Il percorso della mostra affronta anche quei temi significativi dell’antichità classica che, grazie alla scultura donatelliana, divennero parte del linguaggio rinascimentale, continuando a mostrare l’unione tra spirituale ed intellettuale che si respirava nella Firenze quattrocentesca, oltre a mostrare in tutto la sua bellezza la grande capacità creativa ed artistica nelle sezioni 4 (la rielaborazione in ambito religioso della figura classica degli “Spiritelli” e 5 (l’arte che racconta la grandezza del mito dei condottieri (Sezione 4: “Spiritelli fra sacro e profano”; Sezione 5: “La rinascita dei condottieri”).
Nell’ultima parte del percorso impreziosito da alcuni meravigliosi capolavori – come le donatelliane Madonna Pazzi, proveniente dal Bode Museum di Berlino, la Madonna in terracotta policroma, del Louvre, e la Madonna Chellini, proveniente dal Victoria and Albert Museum di Londra; la Madonna Kress, del Ghiberti, dalla National Gallery di Washington, o la Madonna già attribuita al Brunelleschi e qui attribuita a Nanni di Banco, proveniente dal Museo Diocesano di Fiesole – si può ammirare quel fenomeno di moltiplicazione e riproduzione sconfinata di rilievi (in marmo, stucco, terracotta policroma e invetriata, la grande invenzione della famiglia Della Robbia), destinati alla devozione privata, permettendo quel fenomeno importantissimo di diffusione della Bellezza in ogni ambito sociale, tornando a quel concetto medievale per cui la Bellezza è la prima forma di educazione del popolo (Sezione 8: “La diffusione della bellezza”). Ed è proprio in questi stessi anni che Firenze vede il concentrarsi della committenza artistica più prestigiosa, quasi sempre pubblica, in quei luoghi che hanno costituito la ricchezza sociale della città, luoghi di preghiera e di amore verso i bisognosi: le chiese ed i conventi, le confraternite di Misericordia, gli “spedali” (Sezione 9: “Bellezza e carità”).

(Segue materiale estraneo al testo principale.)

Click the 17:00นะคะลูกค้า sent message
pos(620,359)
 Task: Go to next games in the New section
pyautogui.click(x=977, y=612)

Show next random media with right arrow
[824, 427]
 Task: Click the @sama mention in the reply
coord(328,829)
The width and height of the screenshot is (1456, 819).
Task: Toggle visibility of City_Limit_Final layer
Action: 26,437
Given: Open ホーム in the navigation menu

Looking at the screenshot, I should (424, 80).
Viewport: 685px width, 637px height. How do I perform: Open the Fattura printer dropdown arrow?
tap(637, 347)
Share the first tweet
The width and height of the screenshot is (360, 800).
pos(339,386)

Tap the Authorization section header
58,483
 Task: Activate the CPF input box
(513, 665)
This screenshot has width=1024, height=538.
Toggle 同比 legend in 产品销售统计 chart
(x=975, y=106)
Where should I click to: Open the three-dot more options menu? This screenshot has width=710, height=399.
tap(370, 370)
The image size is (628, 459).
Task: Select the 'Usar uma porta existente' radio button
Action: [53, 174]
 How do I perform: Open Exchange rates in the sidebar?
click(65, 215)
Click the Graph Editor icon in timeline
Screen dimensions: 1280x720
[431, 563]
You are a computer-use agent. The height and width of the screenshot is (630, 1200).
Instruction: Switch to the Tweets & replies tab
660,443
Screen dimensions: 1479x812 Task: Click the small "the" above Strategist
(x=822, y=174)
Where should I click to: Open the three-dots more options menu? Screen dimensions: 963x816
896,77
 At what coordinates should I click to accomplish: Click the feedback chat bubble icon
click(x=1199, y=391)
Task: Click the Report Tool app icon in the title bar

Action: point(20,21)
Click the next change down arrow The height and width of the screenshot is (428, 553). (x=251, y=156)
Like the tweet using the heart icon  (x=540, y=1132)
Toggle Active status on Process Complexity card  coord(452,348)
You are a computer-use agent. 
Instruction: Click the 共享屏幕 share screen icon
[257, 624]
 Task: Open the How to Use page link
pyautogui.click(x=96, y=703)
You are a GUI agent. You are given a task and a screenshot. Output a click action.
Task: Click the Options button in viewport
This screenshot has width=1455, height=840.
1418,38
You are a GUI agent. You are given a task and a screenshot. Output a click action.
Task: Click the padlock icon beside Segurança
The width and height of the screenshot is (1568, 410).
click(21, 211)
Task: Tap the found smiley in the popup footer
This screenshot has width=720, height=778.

Verso la metà del Quattrocento i busti marmorei opere di Mino da Fiesole, di Desiderio da Settignano, di Antonio Rosellino, mostrano il passaggio dalla fiorentina libertas, rappresentata dalla committenza pubblica, a quel mecenatismo privato che ha il suo apice nell’egemonia medicea (Sezione 10: “Dalla città al palazzo. I nuovi mecenati”). In questa prospettiva, la mostra – che si apre con l’evocazione della cupola brunelleschiana e del suo essere il segno in cui tutto il popolo si riconosce, definita da Leon Battista Alberti quale “Structura si grande, erta sopra e’ cieli, ampla da coprire chon sua ombra tutti e popoli toscani” – si chiude con quella della più illustre dimora privata del Rinascimento, attraverso il “Modello ligneo di Palazzo Strozzi”.